10 de octubre 2012 - 09:42

Un Almeyda íntimo reconoció su adicción al alcohol

Matías Almeyda, íntimo.
Matías Almeyda, íntimo.
El técnico de River Plate, Matías Almeyda, consideró que su equipo debe sacar un buen resultado para llegar en óptimas condiciones al superclásico con Boca Juniors, previsto para la duodécima fecha del torneo Inicial.

"Seguramente que la semana previa al Superclásico haremos un trabajo especial. Pero si me adelanto y nos va mal con Quilmes (el compromiso para River en el marco de la undécima jornada), será muy complicado", afirmó Almeyda en el programa Basta de Todo.

"Hoy no tengo a Boca presente. Pienso en los delanteros de Quilmes, es necesario. Después sí, trabajaremos de manera especial esa semana, porque todo el mundo está pendiente -agregó-. Yo creo que es un momento para que los jugadores disfruten. Y para eso nos hace falta un resultado positivo en el partido previo".

Almeyda, a la vez, recordó lo que fue su último Superclásico como jugador, en la Bombonera, cuando se fue expulsado y denunciado por "incitación a la violencia" (se besó la camiseta de cara a los simpatizantes locales): "Me fui como un hincha", explicó.

"La verdad es esa, me fui como un hincha. Con dolor, bronca y ganas de pelear. Me hubiese encantado besarme la camiseta haciendo un gol pero no pudo ser", enfatizó.

El hombre de Azul finalmente, insistió en que su "compromiso con River es muy grande", aunque admitió el desgaste que viene sufriendo.

"Hace rato que vengo esforzándome, más allá de que disfruto mucho de lo que hago y que el compromiso hacia mi trabajo y River es grande. Es muy desgastante y de hecho en el partido con Arsenal el físico avisó algo (se descompensó en el vestuario)", indicó.

"Como técnico nunca esperás que un jugador te venga a abrazar (lo hizo Leonardo Ponzio después de marcar el primer gol del 4-0 ante los de Sarandí). Esa semana había sido muy fuerte. Fue una mezcla de sentimientos y sensaciones que después del partido me relajé. Se me bajó un poco la presión y me descompuse", aseveró.

El técnico, también se hizo un tiempo para hablar temas personales y fue allí cuando sorprendió con la confesión sobre sus problemas pasados con el alcohol. "El deportista soporta más tomar alcohol que otro físico y cuando te diste cuenta estás al límite de entrar en algo peor. Me ayudaron y tuve una familia que me hizo entender que iba por el mal camino. La conclusión que saqué fue que era un egoísta de mierda", reconoció.
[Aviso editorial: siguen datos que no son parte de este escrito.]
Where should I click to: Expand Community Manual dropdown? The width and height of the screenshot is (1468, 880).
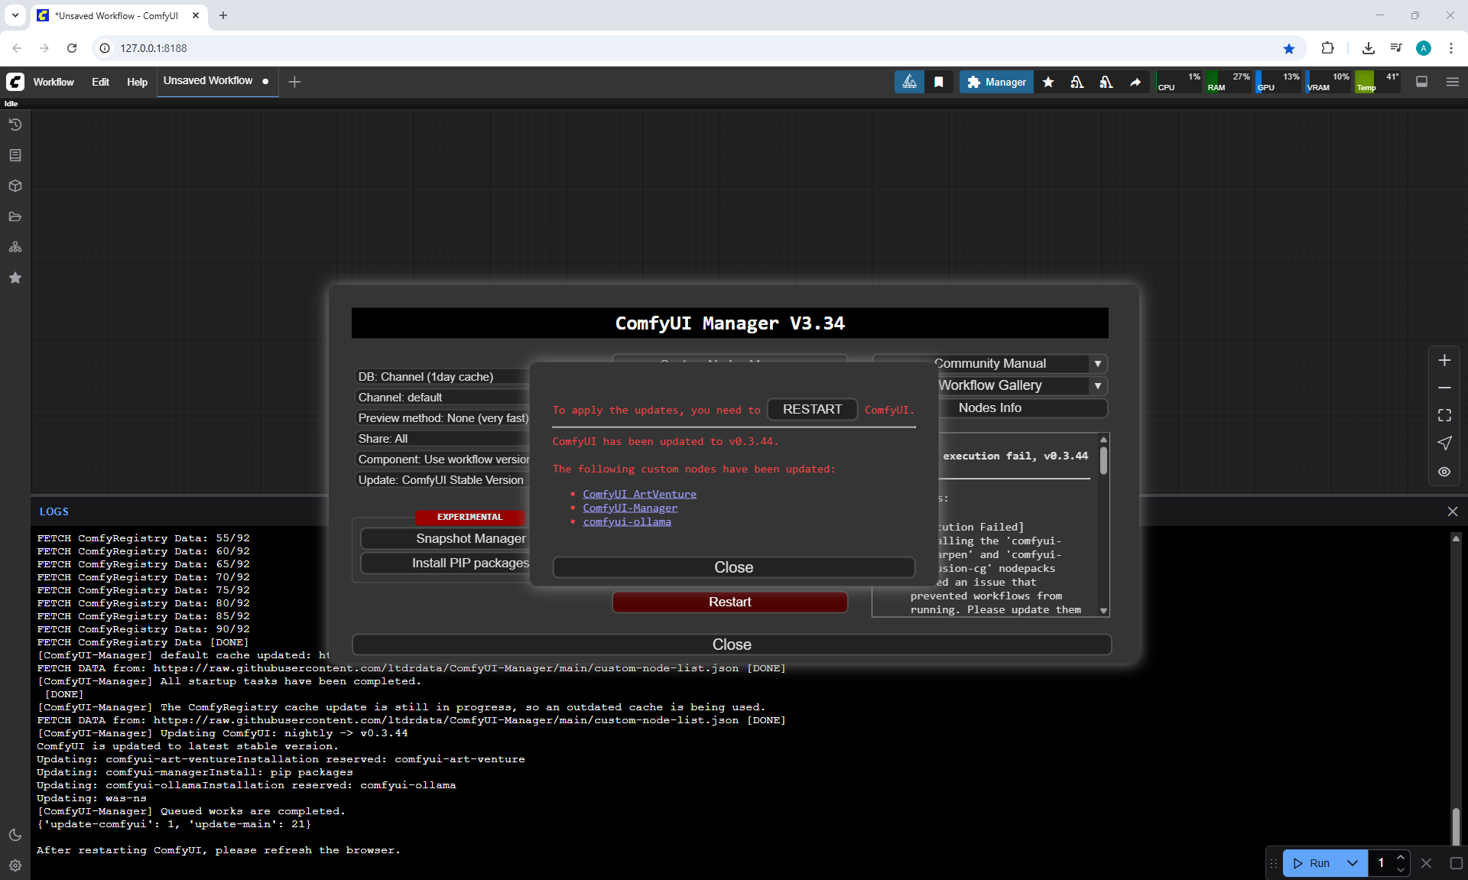[1097, 364]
Y luego agregó: "Pasé periodos negativos donde me decían que tenía que ir a un psicólogo para descargarme; eso me sirvió un montón. Cuando me deprimía no había nada que me levante. Lo único que quería era estar con los ojos cerrados. Estaba horas despierto sin mirar a nadie, aislado. Es muy difícil que te comprendan y lo que pasé no se lo deseo a nadie: ni mis viejos sabían de esto".

Acerca de su relación con el presidente de River, Daniel Passarella, declaró: "Tengo diálogo deportivo y sería un necio si no lo hablo cuando él fue jugador y técnico. Cuando asumí como entrenador, River estaba quebrado. A nosotros no nos pagaban hace dos años".

En el plano futbolístico, el plantel, trabajó en doble turno en el predio del club en Ezeiza. Tres jugadores hicieron diferenciado en ambos: el defensor Gabriel Mercado, el defensor Jonatan Maidana y el delantero francés y capitán, David Trezeguet.

Ponzio, en tanto, cumplió un ejercicio liviano por la mañana y en el turno vespertino trabajó a la par de sus compañeros.

De los cuatro, Almeyda recuperará a Trezeguet (arrastra problemas en los tendones del tobillo derecho y durante este parate por las Eliminatorias va a realizar una rutina especial para fortalecer la zona); y también a Ponzio, que sufrió un esguince en el tobillo derecho en la pasada goleada 5-0 sobre Godoy Cruz de Mendoza.

Las tareas realizadas por el plantel en el primer turno fueron combinadas en lo físico en el inicio del entrenamiento y con pelota en tareas de definición y de precisión en la segunda parte; por la tarde hubo físico y fútbol en espacios reducidos.

River Plate viene de dos goleadas consecutivas (4-0 a Arsenal en Sarandí, 5-0 sobre Godoy Cruz en el Monumental), y se prepara para el choque ante Quilmes, el domingo 21 de octubre, por la undécima fecha del torneo Inicial Eva Perón.

Después sí, será el turno del Superclásico ante Boca Juniors, en Núñez, el primero desde su regreso a Primera División.